Fox’s “Fringe” premiered last season to a ridiculous amount of buzz, thanks to the combination of J.J. Abrams, Alex Kurtzman, and Roberto Orci, a trio whose various credits (many of them shared) – “Alias,” “Lost,” “Mission: Impossible III,” “Transformers,” and the then-still-forthcoming “Star Trek” – were more than sufficient to get the sci-fi fanboys into a tizzy. Things may have started off a bit rocky, mostly due to a slight uncertainty about exactly what the hell was going on, but by the close of the season finale, when we found ourselves barely getting over that guest appearance by Leonard Nimoy before we found ourselves looking at a still-standing World Trade Center, we were already ready for Season 2 to begin.

“As we went along, I think we got a better handle on the balance of our characters and the plots and making sure that our plots were character-centric,” admitted executive producer Jeff Pinkner. “I think that we learned how to write for these actors, these characters over time, and I think we learned this in ‘Alias’ and ‘Lost.’ The shows that are really about the characters, the characters and the actors playing them start to meld a little bit more, and I think we’ve gotten better at that.”

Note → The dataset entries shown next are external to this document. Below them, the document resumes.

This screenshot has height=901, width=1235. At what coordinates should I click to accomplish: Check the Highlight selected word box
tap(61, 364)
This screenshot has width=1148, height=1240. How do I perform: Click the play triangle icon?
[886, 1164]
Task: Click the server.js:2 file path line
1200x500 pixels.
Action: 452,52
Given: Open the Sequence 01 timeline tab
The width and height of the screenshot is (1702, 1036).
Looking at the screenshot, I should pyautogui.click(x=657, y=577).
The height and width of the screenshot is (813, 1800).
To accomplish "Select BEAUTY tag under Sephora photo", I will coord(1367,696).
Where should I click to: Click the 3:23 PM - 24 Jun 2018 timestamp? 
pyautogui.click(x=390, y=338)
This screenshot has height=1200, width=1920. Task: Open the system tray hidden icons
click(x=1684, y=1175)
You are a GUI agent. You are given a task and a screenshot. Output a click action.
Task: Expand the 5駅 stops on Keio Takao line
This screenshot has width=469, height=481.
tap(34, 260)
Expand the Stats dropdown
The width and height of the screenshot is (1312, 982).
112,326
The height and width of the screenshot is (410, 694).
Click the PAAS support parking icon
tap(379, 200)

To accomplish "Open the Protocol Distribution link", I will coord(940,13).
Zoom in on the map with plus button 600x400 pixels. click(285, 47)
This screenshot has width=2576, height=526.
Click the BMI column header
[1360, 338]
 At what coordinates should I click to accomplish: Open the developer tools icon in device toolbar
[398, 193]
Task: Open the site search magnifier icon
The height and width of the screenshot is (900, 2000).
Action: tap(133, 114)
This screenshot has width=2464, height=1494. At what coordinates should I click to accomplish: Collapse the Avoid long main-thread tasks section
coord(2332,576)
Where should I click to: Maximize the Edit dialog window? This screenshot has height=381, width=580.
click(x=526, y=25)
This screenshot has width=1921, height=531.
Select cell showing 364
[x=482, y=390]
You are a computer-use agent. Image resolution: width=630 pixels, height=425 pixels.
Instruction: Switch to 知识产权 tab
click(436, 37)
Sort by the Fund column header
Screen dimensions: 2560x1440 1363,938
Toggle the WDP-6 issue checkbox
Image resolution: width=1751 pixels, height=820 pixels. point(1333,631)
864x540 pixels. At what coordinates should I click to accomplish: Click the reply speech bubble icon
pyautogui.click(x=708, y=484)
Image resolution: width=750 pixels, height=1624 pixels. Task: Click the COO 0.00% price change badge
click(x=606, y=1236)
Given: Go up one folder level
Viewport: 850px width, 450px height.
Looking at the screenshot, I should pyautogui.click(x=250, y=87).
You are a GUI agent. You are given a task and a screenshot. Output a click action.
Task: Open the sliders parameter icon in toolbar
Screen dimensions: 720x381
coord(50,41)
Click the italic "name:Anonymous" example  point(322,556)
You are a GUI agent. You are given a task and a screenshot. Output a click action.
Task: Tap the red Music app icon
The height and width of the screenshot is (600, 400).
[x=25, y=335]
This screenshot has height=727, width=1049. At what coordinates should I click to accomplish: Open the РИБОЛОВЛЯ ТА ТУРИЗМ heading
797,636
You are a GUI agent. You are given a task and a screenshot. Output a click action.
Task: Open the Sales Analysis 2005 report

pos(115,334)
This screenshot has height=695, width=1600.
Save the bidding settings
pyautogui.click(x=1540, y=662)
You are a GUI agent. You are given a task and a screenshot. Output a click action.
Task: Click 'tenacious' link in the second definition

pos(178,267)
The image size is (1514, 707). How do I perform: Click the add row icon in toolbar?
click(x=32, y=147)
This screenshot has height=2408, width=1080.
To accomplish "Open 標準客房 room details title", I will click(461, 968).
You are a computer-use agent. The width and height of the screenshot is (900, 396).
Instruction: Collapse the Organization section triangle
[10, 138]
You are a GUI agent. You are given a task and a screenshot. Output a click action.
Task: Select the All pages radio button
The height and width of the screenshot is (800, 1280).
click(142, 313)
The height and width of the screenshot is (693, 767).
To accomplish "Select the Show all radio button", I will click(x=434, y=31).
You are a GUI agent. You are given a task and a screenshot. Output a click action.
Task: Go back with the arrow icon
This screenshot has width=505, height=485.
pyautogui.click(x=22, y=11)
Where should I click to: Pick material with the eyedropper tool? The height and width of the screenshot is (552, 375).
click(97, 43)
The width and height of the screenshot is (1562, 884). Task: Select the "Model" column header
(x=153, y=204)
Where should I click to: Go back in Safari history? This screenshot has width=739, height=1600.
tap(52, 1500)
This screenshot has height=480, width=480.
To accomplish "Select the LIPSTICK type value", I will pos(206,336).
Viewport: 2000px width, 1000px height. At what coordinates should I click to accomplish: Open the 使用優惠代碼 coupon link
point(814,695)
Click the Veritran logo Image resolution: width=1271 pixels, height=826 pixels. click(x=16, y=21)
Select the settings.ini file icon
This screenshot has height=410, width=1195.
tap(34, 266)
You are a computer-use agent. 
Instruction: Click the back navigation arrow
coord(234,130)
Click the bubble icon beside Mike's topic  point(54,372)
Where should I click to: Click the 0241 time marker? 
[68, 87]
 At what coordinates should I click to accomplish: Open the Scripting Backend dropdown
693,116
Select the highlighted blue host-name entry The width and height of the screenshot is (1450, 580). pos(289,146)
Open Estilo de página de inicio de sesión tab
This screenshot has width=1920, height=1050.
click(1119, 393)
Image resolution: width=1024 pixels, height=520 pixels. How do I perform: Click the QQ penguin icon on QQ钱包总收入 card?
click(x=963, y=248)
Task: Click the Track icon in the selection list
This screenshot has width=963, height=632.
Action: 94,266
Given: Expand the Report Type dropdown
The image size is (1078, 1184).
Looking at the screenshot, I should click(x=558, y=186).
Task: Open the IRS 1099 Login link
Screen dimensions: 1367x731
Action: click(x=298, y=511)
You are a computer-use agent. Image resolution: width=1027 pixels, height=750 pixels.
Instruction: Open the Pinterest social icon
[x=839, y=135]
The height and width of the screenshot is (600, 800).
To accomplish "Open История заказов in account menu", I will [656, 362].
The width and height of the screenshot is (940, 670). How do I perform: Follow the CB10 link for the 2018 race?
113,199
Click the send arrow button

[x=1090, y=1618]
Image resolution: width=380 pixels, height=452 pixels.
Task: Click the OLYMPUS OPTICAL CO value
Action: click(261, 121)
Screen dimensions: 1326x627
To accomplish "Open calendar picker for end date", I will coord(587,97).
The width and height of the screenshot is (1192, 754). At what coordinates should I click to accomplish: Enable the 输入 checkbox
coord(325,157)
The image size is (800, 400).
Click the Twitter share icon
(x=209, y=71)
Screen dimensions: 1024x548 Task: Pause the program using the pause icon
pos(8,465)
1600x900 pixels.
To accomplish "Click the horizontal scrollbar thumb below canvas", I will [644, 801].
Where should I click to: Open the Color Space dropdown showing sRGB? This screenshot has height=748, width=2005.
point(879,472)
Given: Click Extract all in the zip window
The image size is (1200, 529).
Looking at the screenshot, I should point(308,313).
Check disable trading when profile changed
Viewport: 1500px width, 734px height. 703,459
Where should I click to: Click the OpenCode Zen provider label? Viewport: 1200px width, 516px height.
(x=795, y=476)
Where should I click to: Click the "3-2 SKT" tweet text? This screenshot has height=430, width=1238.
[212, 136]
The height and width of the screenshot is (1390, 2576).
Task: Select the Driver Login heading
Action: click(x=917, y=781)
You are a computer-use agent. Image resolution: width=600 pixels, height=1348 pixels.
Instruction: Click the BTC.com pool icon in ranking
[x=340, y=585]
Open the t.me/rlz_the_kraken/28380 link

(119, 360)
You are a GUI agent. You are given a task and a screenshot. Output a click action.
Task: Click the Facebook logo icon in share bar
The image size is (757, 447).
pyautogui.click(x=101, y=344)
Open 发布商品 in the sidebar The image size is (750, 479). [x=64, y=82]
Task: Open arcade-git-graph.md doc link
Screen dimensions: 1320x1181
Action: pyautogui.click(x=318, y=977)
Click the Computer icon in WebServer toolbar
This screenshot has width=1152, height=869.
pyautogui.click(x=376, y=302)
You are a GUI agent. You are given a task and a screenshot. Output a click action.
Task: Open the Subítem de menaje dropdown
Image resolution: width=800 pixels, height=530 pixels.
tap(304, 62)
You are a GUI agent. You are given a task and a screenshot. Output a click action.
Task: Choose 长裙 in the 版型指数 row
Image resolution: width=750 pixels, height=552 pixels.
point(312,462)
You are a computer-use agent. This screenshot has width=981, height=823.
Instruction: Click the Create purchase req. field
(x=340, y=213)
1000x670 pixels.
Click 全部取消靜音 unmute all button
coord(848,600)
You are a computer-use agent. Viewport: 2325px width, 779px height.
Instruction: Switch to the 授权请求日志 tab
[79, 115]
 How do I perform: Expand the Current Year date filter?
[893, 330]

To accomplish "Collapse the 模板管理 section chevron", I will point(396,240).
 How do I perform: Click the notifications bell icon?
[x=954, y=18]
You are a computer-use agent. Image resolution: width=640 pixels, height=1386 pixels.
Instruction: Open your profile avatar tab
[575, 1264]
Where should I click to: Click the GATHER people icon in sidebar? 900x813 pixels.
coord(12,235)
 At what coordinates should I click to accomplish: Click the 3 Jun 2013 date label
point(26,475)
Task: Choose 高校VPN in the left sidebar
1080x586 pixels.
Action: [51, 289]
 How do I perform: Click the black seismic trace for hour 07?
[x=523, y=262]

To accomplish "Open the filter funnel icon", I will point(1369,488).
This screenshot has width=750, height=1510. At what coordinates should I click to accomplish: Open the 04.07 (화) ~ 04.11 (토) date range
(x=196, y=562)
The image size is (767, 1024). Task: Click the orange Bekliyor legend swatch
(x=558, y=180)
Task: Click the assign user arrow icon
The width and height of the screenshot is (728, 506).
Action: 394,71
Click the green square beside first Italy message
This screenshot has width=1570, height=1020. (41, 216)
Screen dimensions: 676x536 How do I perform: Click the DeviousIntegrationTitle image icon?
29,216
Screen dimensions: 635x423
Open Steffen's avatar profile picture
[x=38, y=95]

Orci noted that one of the series’ biggest issue from the very beginning was figuring out the percentage of standalone episodes versus a larger serialization. “We’ve all read the research that says a regular viewer watches three episodes in a year, etcetera, etcetera, so you try to modulate,” he explained. “In the first season, we actually had to sort of plan around resetting the series once or twice and doing it around three- or four-week-long breaks. And that kind of exercise makes us, in Season Two, a little more flexible, a little bit more able to read the green. And I think, you know, the fact that we are closer than we were from New York is also helpful. We can all be up there a little bit more; we can communicate better with each other. I think we’re just a tighter ship this year.”